I soon realised that rare conditions—too many—take the guise of an issue which is only pertinent to a limited few. However, the deeper I delved the more I realised just how prevalent these purportedly “rare” conditions are. Moreover, as someone battling a rare condition which is not overtly obvious to those who do not know me, I realised the danger of external judgement and perceptions. My next goal is to strive for greater recognition and respect for “hidden conditions”; just because others cannot see my immune system destroying my muscles does not make my condition any less real or grave than a visible condition. I am fighting for equality for all, and that equality must be decided by those battling conditions and not external policymakers. We who battle the odds and overcome the burdens must be the ones to set the standards of our ability. Too many times have I received dismissive looks when using services designated for those with health conditions, simply because myasthenia is “hidden”. It is not hidden from my family who see when I struggle to keep my eyes open in the evening. It is not hidden from my colleagues when it is apparent that I cannot find the strength in my own limbs to carry out basic tasks. It is not hidden from my doctors when it is clear that my swallowing and speech are impaired. I should never feel the need to justify my hidden condition, and neither should anyone facing adversity. I will strive, purposefully and steadfastly, towards a world where visibility is not a measure of ability.

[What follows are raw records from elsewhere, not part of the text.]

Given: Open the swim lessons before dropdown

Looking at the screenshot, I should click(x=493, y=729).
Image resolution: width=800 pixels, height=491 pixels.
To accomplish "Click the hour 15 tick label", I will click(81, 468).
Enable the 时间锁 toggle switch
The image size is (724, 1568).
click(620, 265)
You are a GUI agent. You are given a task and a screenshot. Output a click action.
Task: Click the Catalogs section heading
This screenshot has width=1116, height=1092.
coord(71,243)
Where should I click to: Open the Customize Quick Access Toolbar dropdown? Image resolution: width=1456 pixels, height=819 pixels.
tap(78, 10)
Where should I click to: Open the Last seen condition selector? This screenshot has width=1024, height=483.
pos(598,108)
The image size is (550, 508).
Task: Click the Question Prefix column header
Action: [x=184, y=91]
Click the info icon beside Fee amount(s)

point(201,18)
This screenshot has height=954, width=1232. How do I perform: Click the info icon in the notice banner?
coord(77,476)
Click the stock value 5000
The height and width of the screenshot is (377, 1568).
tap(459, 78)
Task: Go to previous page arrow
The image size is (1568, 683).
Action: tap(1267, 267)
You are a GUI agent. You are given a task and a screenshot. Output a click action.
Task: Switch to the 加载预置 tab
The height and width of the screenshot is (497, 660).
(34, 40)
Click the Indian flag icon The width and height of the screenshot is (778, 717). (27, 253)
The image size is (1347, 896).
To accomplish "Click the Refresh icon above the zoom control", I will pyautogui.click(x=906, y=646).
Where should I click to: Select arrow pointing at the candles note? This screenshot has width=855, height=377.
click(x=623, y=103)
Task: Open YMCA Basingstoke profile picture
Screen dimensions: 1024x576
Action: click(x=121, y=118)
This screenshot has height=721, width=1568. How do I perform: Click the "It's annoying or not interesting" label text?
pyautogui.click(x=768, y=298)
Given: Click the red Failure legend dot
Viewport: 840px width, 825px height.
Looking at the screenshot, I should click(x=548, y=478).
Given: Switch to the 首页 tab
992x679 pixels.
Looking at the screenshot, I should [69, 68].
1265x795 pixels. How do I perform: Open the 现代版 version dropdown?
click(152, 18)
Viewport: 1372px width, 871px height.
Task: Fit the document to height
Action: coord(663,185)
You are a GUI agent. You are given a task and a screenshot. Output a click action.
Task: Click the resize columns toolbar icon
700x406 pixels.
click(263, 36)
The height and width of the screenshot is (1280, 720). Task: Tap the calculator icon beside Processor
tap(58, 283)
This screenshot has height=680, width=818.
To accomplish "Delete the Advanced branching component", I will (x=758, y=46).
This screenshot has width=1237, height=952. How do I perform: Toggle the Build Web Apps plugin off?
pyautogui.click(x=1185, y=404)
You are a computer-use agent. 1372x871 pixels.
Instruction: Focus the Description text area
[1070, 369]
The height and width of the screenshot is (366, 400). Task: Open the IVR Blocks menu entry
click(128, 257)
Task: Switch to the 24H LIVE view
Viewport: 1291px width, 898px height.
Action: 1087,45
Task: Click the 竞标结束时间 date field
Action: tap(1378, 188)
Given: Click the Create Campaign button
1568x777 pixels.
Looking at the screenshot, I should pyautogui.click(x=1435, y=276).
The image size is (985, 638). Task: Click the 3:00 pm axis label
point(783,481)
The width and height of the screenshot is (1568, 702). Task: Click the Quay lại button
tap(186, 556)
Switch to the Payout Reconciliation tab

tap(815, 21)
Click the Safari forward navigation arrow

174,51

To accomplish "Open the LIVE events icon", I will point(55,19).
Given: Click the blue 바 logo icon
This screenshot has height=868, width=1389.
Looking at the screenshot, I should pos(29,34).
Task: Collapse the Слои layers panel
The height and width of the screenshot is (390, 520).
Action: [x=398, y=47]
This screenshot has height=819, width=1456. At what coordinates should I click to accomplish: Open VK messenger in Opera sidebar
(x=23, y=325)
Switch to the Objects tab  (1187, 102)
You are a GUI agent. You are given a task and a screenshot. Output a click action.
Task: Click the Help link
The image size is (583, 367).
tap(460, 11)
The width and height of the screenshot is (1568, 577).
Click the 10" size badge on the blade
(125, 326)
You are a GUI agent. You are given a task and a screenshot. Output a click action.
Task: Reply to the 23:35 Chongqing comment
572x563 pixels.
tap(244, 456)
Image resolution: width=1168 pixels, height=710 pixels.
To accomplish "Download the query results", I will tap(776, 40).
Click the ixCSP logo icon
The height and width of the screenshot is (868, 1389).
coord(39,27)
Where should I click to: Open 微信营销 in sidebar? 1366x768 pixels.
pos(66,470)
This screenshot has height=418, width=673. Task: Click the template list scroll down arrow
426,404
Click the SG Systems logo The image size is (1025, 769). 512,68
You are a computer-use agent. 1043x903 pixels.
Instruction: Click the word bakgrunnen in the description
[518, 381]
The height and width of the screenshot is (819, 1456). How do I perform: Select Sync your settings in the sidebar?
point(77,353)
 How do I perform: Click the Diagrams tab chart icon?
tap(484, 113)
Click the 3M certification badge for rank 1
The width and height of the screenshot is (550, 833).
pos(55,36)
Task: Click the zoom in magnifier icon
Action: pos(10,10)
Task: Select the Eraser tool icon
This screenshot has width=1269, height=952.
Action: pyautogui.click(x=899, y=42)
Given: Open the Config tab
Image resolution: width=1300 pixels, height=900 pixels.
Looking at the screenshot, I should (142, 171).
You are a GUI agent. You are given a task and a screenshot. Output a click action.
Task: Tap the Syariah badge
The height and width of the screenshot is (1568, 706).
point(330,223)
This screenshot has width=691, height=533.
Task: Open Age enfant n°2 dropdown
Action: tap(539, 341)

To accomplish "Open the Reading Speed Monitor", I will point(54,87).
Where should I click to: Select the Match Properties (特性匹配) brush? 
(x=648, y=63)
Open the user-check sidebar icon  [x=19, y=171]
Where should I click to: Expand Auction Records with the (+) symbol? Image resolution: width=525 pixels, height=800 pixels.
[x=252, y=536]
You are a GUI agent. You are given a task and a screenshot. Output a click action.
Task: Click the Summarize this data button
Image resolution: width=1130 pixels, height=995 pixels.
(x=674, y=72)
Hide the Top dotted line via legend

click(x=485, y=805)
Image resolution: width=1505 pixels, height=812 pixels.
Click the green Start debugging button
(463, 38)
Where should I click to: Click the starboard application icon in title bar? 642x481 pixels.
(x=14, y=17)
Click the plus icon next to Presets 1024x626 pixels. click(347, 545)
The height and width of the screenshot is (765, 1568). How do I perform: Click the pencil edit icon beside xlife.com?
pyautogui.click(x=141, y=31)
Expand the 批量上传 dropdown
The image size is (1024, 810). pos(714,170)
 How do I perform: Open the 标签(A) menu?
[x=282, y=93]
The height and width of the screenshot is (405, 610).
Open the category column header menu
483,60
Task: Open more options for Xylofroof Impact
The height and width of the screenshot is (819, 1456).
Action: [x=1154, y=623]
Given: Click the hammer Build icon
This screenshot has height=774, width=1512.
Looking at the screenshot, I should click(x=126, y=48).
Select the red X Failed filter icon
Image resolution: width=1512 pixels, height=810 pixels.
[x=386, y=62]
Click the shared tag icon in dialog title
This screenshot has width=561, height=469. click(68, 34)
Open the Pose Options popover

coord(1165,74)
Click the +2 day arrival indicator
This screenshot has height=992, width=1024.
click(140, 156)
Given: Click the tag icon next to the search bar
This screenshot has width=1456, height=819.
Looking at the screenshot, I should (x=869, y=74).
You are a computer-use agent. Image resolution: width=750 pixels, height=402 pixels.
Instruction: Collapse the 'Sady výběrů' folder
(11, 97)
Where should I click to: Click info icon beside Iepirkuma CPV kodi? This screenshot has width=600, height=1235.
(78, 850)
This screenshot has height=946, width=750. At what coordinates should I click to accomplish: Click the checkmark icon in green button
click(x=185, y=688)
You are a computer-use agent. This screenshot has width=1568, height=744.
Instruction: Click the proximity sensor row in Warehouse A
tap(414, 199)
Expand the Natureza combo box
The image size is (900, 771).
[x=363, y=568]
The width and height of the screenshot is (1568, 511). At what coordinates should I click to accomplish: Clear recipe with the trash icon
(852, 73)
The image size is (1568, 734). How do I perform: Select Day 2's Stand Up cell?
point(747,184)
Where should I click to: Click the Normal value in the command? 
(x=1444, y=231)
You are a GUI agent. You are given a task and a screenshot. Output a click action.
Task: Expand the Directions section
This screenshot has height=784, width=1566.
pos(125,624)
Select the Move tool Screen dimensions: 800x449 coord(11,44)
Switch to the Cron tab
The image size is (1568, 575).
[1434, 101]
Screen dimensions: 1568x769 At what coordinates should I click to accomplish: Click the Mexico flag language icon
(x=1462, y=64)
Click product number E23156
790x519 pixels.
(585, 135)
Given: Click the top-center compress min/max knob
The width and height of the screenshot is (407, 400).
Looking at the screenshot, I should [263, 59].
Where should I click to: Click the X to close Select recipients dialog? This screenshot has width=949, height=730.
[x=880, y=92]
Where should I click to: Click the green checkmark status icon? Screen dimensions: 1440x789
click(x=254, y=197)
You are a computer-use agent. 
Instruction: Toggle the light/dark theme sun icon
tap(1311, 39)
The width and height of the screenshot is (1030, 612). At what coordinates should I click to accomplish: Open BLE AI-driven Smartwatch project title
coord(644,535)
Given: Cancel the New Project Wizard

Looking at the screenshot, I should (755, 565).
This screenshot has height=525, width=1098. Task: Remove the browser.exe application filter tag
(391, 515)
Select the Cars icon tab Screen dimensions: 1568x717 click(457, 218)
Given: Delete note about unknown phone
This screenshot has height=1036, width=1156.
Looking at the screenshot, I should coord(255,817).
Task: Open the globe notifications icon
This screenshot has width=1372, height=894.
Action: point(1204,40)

Advice to other-up-and-coming advocates
If I could advise others, or even my younger self, I would utter two simple words:
Don’t stop.
Looking back, my life was on hold in many respects. I couldn’t take part in physical education because my muscles were rapidly weakening; I couldn’t sit beside others in class as my immune system was severely vulnerable with high dose medication; I couldn’t do the normal things a teenager should be entitled to because I was suddenly at risk from lung failure, osteoporosis, diabetes and countless others threats, as a result of both my uninvited condition and the unwelcome side effects of treatment. But I never stopped. Despite the inconsiderate comments about my moon face due to steroids and the silent judgement of others at school from both staff and students, I persevered. Yes, I struggled. But I never stopped. I had a future and dreams and aspirations and hopes and goals and I didn’t want to be stopped. Never let your condition consume you; some days I felt inconsolable, unsavable, irreparable, but my family always guided me back to the person I was and the stronger person I was yet to become. To the rare warriors out there starting your journey, please remember this one sentence that I wish I could go back and tell my younger self: you must choose to believe that you have a rare condition but that it does not have to have you.
The tide will turn for the rare disease community when...
The tide will have turned for the rare disease community when we no longer have to justify our importance. When I no longer have to explain that I am a patient rather than a statistical rarity to be marvelled at, I will know that we have instilled a new perspective into healthcare professionals. When I no longer have to battle against ingrained and detrimental adages about horses and zebras, I will know that we have loosened the reins of students’ one-track thinking and unlocked new horizons. When I hear rare diseases being referenced to without a flippant aside about their perceived infrequency, I will know that we have created a tidal turn in medical education. A new school of thought is coming, a new generation is upon us and a new wave of rare revolution is evolving our world into one which will facilitate a fairer and more equitable environment for the rare community.